What you should do:
Nothing but the lines from the one containing "Slack (883, 36)" through the end of the data should be retyped, exactly as they stand, and pictures should not be retyped.

Excerpted records:

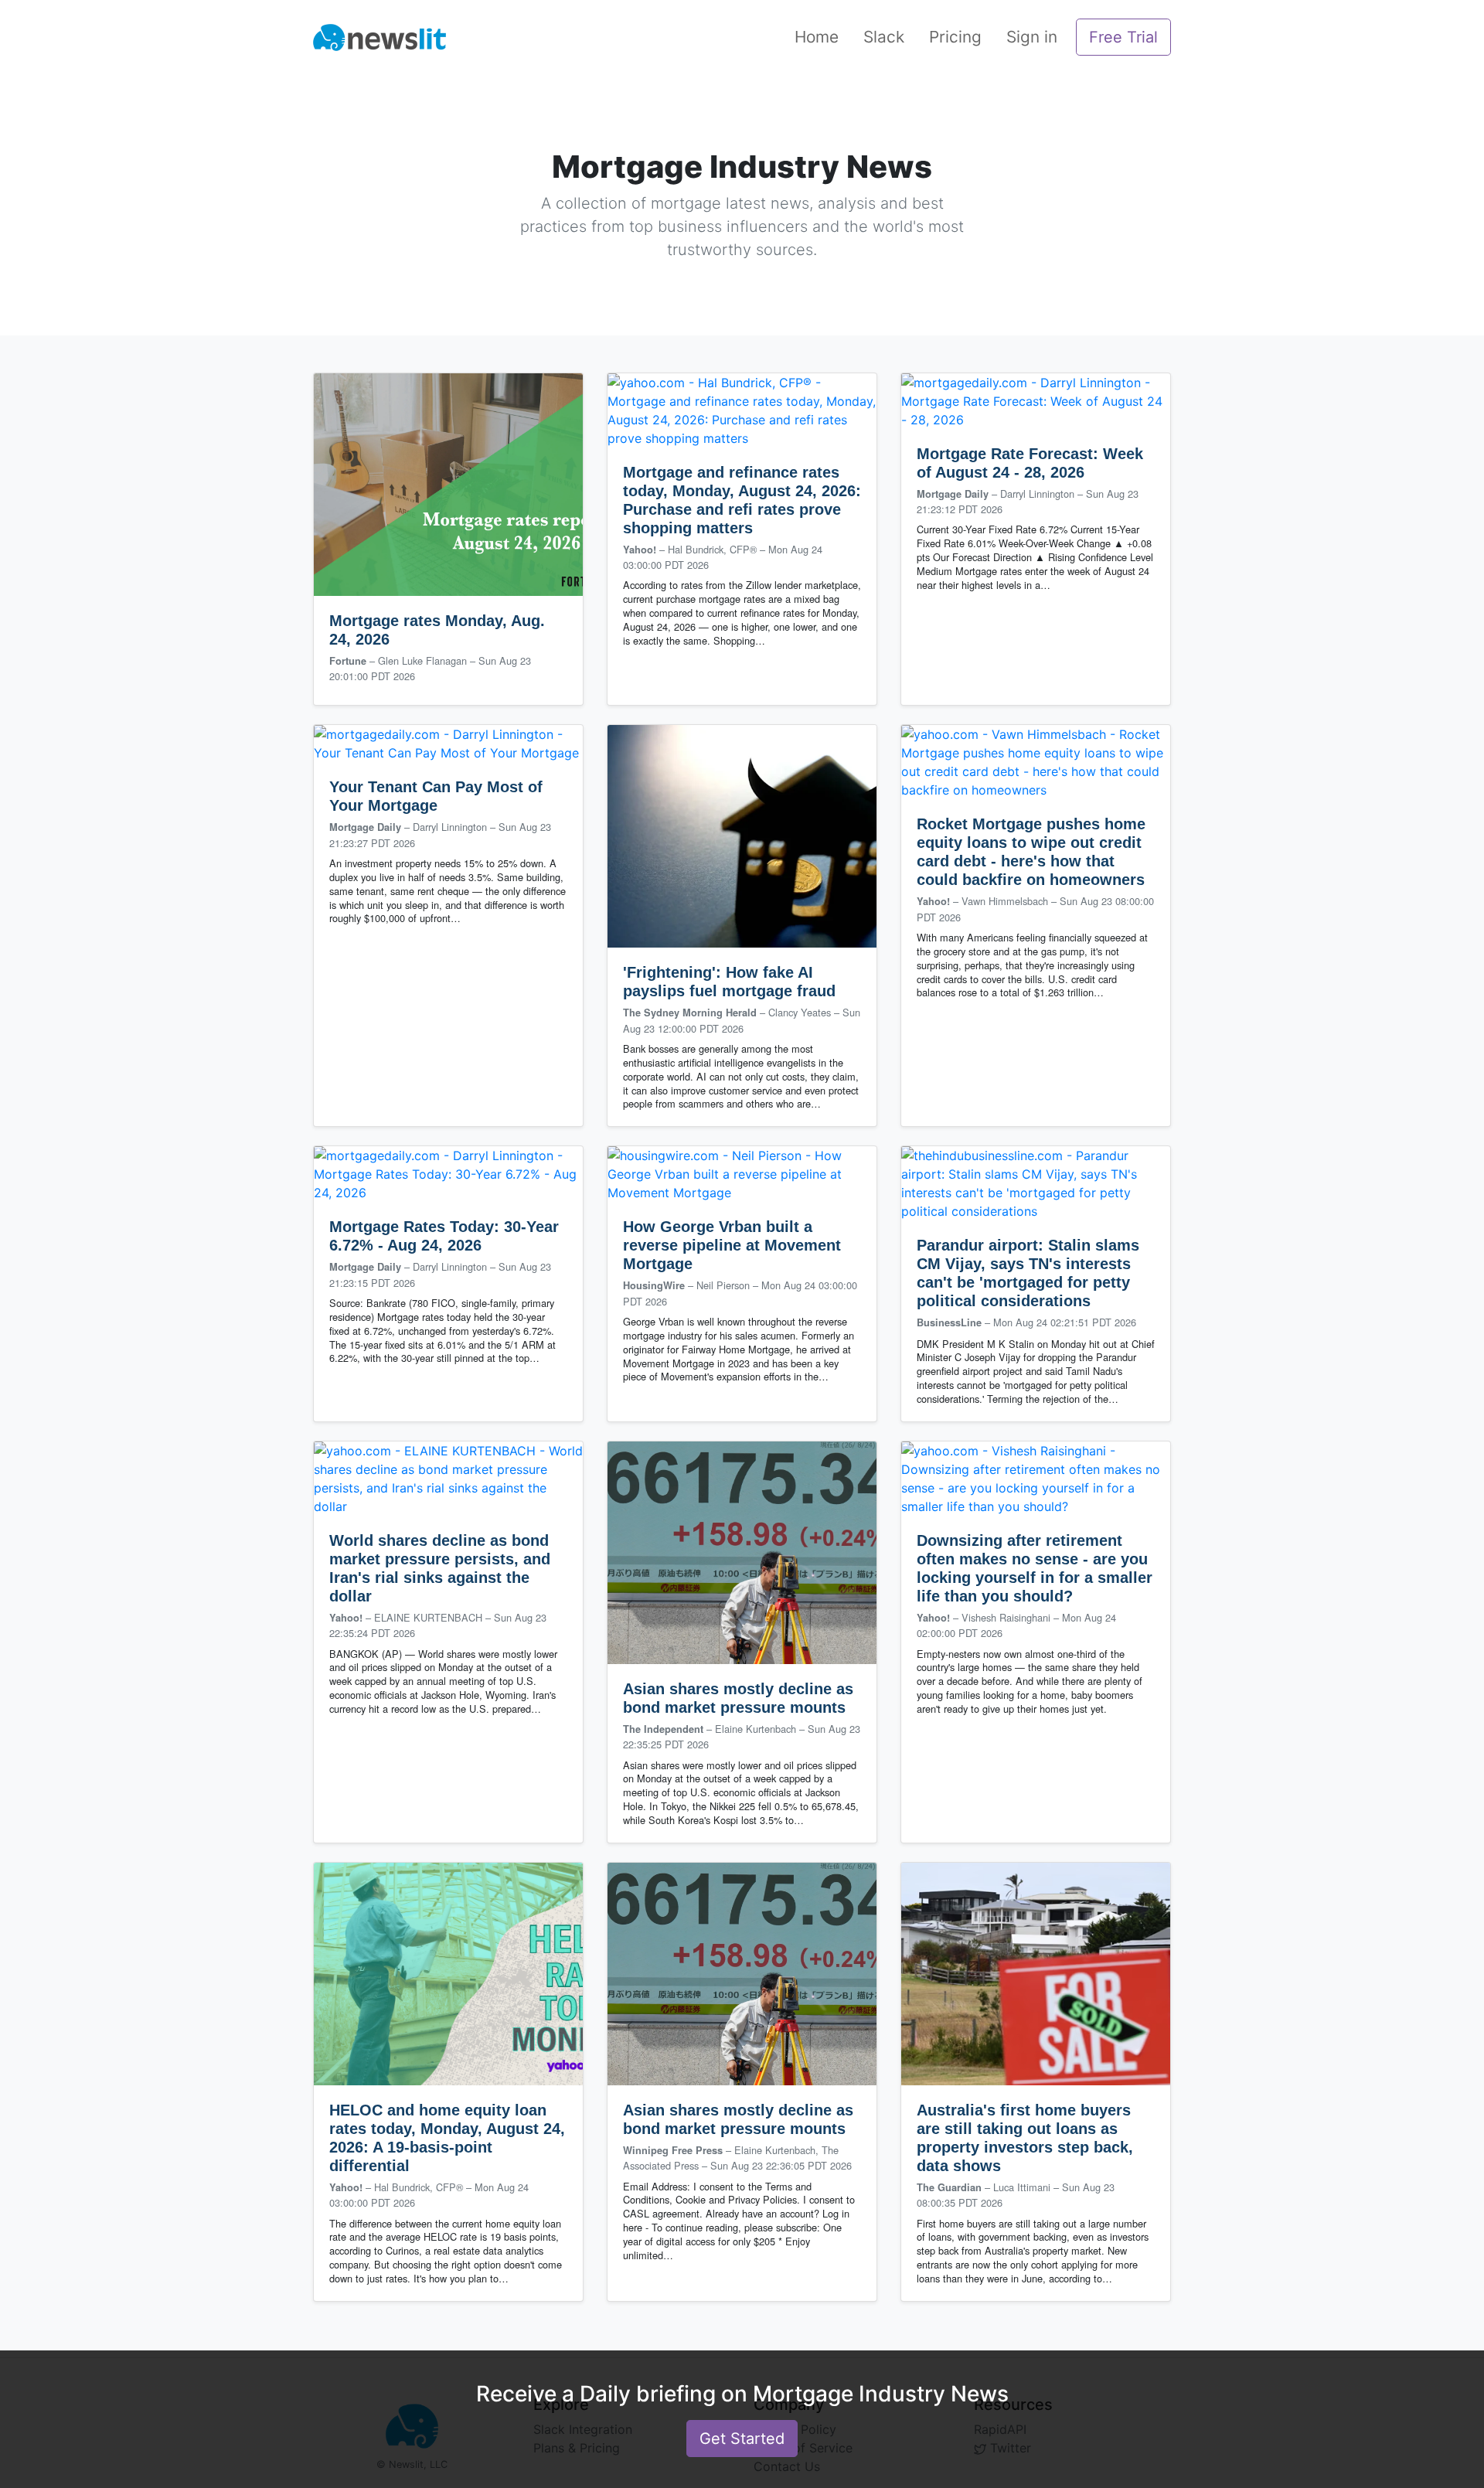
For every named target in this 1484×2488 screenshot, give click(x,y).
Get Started (742, 2438)
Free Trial (1123, 37)
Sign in (1031, 36)
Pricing (955, 36)
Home (817, 36)
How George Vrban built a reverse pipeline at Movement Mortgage (732, 1245)
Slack (883, 36)
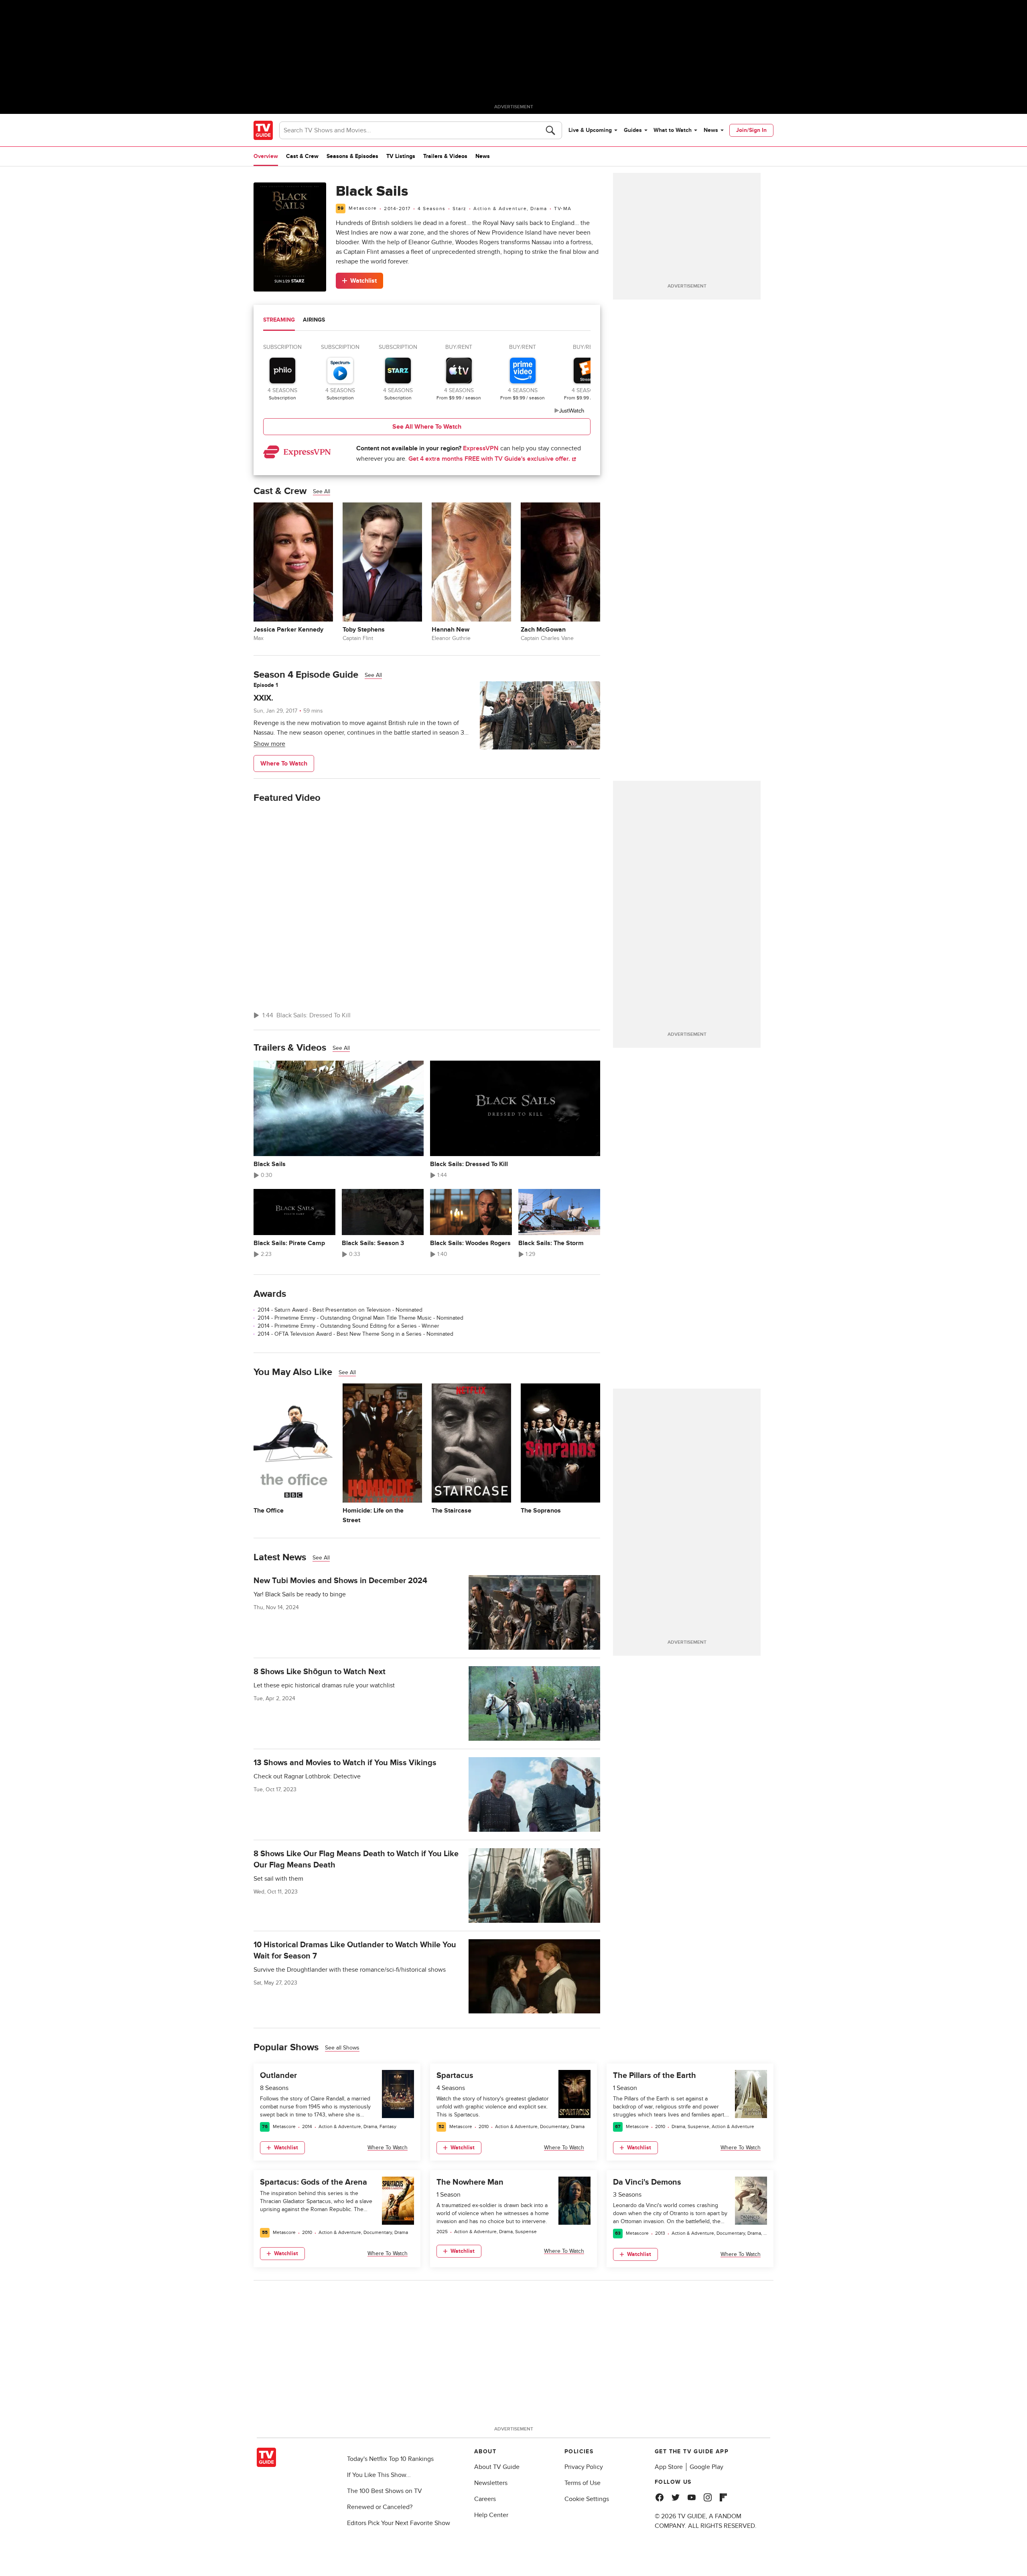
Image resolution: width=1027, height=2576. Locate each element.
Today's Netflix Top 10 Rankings (390, 2459)
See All (321, 491)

Answer to the exercise:
Slack (883, 36)
Image resolution: width=1027, height=2576. Locate each element.
Today's Netflix Top 10 Rankings (390, 2459)
See All (321, 491)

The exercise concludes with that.